• **Exercise input**:
# # # # # # #

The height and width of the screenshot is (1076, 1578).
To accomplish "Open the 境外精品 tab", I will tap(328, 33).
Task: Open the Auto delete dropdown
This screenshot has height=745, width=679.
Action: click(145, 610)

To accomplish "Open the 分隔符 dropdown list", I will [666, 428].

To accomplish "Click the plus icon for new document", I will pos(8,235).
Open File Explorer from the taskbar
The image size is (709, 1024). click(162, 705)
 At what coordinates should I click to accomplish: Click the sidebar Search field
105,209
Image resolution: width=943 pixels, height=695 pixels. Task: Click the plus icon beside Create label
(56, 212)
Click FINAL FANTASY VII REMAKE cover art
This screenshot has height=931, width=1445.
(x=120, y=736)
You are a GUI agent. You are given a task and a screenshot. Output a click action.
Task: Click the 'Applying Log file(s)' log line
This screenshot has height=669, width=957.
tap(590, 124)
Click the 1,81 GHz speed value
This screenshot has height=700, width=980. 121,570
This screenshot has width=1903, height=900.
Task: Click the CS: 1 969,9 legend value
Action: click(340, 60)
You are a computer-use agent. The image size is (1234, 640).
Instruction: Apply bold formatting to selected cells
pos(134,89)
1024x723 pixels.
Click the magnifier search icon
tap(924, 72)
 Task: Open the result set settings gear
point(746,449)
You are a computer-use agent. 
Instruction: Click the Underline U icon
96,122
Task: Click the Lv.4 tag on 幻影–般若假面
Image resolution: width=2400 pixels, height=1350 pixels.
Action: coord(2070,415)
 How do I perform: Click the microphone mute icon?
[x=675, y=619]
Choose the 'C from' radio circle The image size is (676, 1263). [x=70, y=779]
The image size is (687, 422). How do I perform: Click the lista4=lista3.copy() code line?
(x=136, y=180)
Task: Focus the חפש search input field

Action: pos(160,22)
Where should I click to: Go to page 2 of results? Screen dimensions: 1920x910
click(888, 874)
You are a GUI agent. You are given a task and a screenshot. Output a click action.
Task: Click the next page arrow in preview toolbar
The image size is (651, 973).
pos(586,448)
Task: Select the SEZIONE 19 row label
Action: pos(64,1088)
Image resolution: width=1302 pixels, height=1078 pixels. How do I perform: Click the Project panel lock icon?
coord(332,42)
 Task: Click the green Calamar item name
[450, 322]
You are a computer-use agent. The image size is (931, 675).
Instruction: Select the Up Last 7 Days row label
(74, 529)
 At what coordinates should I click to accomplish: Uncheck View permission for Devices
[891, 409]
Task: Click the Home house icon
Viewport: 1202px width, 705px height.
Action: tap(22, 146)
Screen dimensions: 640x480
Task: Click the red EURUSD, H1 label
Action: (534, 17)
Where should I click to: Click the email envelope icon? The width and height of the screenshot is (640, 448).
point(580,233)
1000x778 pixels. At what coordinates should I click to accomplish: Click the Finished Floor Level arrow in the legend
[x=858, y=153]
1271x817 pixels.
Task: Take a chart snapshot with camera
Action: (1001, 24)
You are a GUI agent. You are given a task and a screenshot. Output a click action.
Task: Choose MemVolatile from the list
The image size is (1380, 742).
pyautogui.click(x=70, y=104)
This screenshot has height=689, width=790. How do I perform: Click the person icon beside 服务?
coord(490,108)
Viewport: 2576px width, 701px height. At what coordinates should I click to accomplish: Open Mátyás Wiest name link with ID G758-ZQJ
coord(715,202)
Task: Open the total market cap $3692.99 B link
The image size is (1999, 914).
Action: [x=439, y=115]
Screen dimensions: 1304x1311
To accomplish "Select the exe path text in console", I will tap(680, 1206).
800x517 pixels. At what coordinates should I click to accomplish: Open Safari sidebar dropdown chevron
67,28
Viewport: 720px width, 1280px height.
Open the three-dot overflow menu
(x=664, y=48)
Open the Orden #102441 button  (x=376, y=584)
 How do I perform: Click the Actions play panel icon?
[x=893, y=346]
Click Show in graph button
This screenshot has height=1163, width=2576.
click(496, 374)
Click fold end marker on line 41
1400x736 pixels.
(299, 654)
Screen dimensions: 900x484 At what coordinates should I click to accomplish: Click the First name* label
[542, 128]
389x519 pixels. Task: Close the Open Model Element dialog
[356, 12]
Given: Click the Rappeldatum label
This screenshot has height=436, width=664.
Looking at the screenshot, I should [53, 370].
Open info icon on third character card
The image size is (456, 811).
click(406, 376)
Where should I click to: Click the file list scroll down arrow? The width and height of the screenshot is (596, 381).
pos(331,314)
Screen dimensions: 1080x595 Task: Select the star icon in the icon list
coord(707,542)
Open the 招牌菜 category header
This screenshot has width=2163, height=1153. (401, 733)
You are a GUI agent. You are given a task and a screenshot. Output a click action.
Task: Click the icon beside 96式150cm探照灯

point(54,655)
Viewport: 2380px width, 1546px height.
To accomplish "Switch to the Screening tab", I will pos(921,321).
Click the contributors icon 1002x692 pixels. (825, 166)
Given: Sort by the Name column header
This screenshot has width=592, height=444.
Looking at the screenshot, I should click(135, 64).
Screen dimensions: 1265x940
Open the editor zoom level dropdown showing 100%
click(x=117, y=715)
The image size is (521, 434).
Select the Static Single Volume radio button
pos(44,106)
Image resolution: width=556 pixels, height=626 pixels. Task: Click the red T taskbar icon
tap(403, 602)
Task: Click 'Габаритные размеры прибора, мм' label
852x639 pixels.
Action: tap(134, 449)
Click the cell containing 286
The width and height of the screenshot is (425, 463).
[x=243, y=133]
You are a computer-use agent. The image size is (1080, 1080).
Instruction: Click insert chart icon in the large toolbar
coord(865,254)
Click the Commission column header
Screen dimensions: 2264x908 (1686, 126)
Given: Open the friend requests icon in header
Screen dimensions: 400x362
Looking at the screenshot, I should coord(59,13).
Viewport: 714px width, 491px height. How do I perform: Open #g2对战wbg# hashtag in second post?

# # # # # # #

• **Instructions to follow**: Write out every line of the data again, exactly as it reads.

• **The completed task**:
The height and width of the screenshot is (1076, 1578).
To accomplish "Open the 境外精品 tab", I will tap(328, 33).
Task: Open the Auto delete dropdown
This screenshot has height=745, width=679.
Action: click(145, 610)

To accomplish "Open the 分隔符 dropdown list", I will [666, 428].

To accomplish "Click the plus icon for new document", I will pos(8,235).
Open File Explorer from the taskbar
The image size is (709, 1024). click(162, 705)
 At what coordinates should I click to accomplish: Click the sidebar Search field
105,209
Image resolution: width=943 pixels, height=695 pixels. Task: Click the plus icon beside Create label
(56, 212)
Click FINAL FANTASY VII REMAKE cover art
This screenshot has height=931, width=1445.
(x=120, y=736)
You are a GUI agent. You are given a task and a screenshot. Output a click action.
Task: Click the 'Applying Log file(s)' log line
This screenshot has height=669, width=957.
tap(590, 124)
Click the 1,81 GHz speed value
This screenshot has height=700, width=980. 121,570
This screenshot has width=1903, height=900.
Task: Click the CS: 1 969,9 legend value
Action: click(340, 60)
You are a computer-use agent. The image size is (1234, 640).
Instruction: Apply bold formatting to selected cells
pos(134,89)
1024x723 pixels.
Click the magnifier search icon
tap(924, 72)
 Task: Open the result set settings gear
point(746,449)
You are a computer-use agent. 
Instruction: Click the Underline U icon
96,122
Task: Click the Lv.4 tag on 幻影–般若假面
Image resolution: width=2400 pixels, height=1350 pixels.
Action: coord(2070,415)
 How do I perform: Click the microphone mute icon?
[x=675, y=619]
Choose the 'C from' radio circle The image size is (676, 1263). [x=70, y=779]
The image size is (687, 422). How do I perform: Click the lista4=lista3.copy() code line?
(x=136, y=180)
Task: Focus the חפש search input field

Action: pos(160,22)
Where should I click to: Go to page 2 of results? Screen dimensions: 1920x910
click(888, 874)
You are a GUI agent. You are given a task and a screenshot. Output a click action.
Task: Click the next page arrow in preview toolbar
The image size is (651, 973).
pos(586,448)
Task: Select the SEZIONE 19 row label
Action: pos(64,1088)
Image resolution: width=1302 pixels, height=1078 pixels. How do I perform: Click the Project panel lock icon?
coord(332,42)
 Task: Click the green Calamar item name
[450, 322]
You are a computer-use agent. The image size is (931, 675).
Instruction: Select the Up Last 7 Days row label
(74, 529)
 At what coordinates should I click to accomplish: Uncheck View permission for Devices
[891, 409]
Task: Click the Home house icon
Viewport: 1202px width, 705px height.
Action: tap(22, 146)
Screen dimensions: 640x480
Task: Click the red EURUSD, H1 label
Action: (534, 17)
Where should I click to: Click the email envelope icon? The width and height of the screenshot is (640, 448).
point(580,233)
1000x778 pixels. At what coordinates should I click to accomplish: Click the Finished Floor Level arrow in the legend
[x=858, y=153]
1271x817 pixels.
Task: Take a chart snapshot with camera
Action: (1001, 24)
You are a GUI agent. You are given a task and a screenshot. Output a click action.
Task: Choose MemVolatile from the list
The image size is (1380, 742).
pyautogui.click(x=70, y=104)
This screenshot has height=689, width=790. How do I perform: Click the person icon beside 服务?
coord(490,108)
Viewport: 2576px width, 701px height. At what coordinates should I click to accomplish: Open Mátyás Wiest name link with ID G758-ZQJ
coord(715,202)
Task: Open the total market cap $3692.99 B link
The image size is (1999, 914).
Action: [x=439, y=115]
Screen dimensions: 1304x1311
To accomplish "Select the exe path text in console", I will tap(680, 1206).
800x517 pixels. At what coordinates should I click to accomplish: Open Safari sidebar dropdown chevron
67,28
Viewport: 720px width, 1280px height.
Open the three-dot overflow menu
(x=664, y=48)
Open the Orden #102441 button  (x=376, y=584)
 How do I perform: Click the Actions play panel icon?
[x=893, y=346]
Click Show in graph button
This screenshot has height=1163, width=2576.
click(496, 374)
Click fold end marker on line 41
1400x736 pixels.
(299, 654)
Screen dimensions: 900x484 At what coordinates should I click to accomplish: Click the First name* label
[542, 128]
389x519 pixels. Task: Close the Open Model Element dialog
[356, 12]
Given: Click the Rappeldatum label
This screenshot has height=436, width=664.
Looking at the screenshot, I should [53, 370].
Open info icon on third character card
The image size is (456, 811).
click(406, 376)
Where should I click to: Click the file list scroll down arrow? The width and height of the screenshot is (596, 381).
pos(331,314)
Screen dimensions: 1080x595 Task: Select the star icon in the icon list
coord(707,542)
Open the 招牌菜 category header
This screenshot has width=2163, height=1153. (401, 733)
You are a GUI agent. You are given a task and a screenshot. Output a click action.
Task: Click the icon beside 96式150cm探照灯

point(54,655)
Viewport: 2380px width, 1546px height.
To accomplish "Switch to the Screening tab", I will pos(921,321).
Click the contributors icon 1002x692 pixels. (825, 166)
Given: Sort by the Name column header
This screenshot has width=592, height=444.
Looking at the screenshot, I should click(135, 64).
Screen dimensions: 1265x940
Open the editor zoom level dropdown showing 100%
click(x=117, y=715)
The image size is (521, 434).
Select the Static Single Volume radio button
pos(44,106)
Image resolution: width=556 pixels, height=626 pixels. Task: Click the red T taskbar icon
tap(403, 602)
Task: Click 'Габаритные размеры прибора, мм' label
852x639 pixels.
Action: tap(134, 449)
Click the cell containing 286
The width and height of the screenshot is (425, 463).
[x=243, y=133]
You are a computer-use agent. The image size is (1080, 1080).
Instruction: Click insert chart icon in the large toolbar
coord(865,254)
Click the Commission column header
Screen dimensions: 2264x908 (1686, 126)
Given: Open the friend requests icon in header
Screen dimensions: 400x362
Looking at the screenshot, I should coord(59,13).
Viewport: 714px width, 491px height. How do I perform: Open #g2对战wbg# hashtag in second post?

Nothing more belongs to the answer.